▸ Task goal
Reproduce word for word the lines of the listing from the first one through the one with "This screenshot has width=1017, height=665.", omitting every picture.

::::::

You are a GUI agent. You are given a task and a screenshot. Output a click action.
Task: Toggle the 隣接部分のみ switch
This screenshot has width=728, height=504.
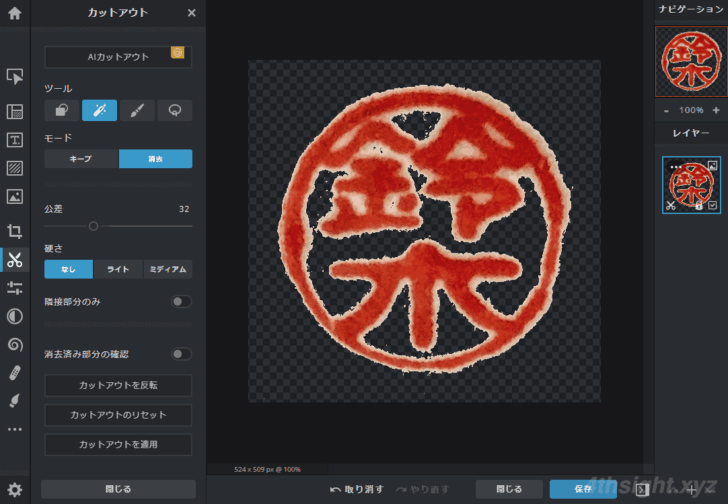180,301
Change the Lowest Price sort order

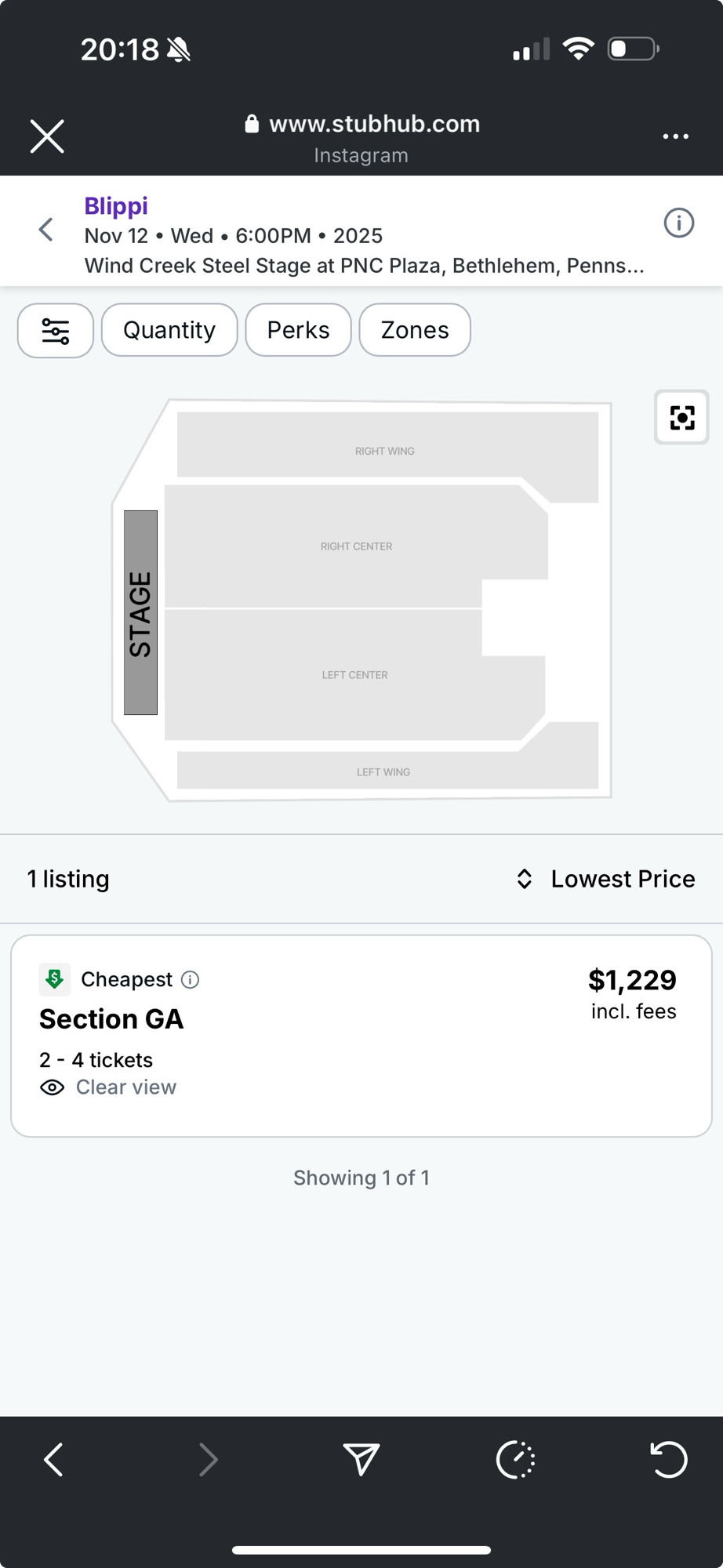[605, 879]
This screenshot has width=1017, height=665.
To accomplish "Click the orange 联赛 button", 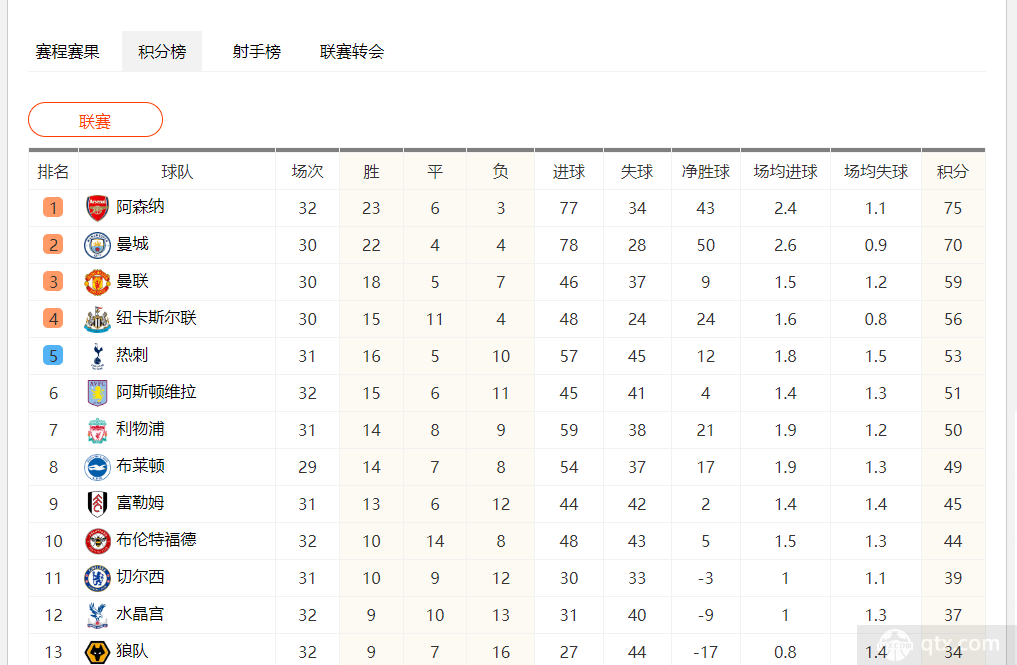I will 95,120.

::::::

▸ Response
You are a GUI agent. You are given a task and a screenshot. Output a click action.
Task: Toggle the 隣接部分のみ switch
This screenshot has width=728, height=504.
180,301
Change the Lowest Price sort order

[605, 879]
This screenshot has width=1017, height=665.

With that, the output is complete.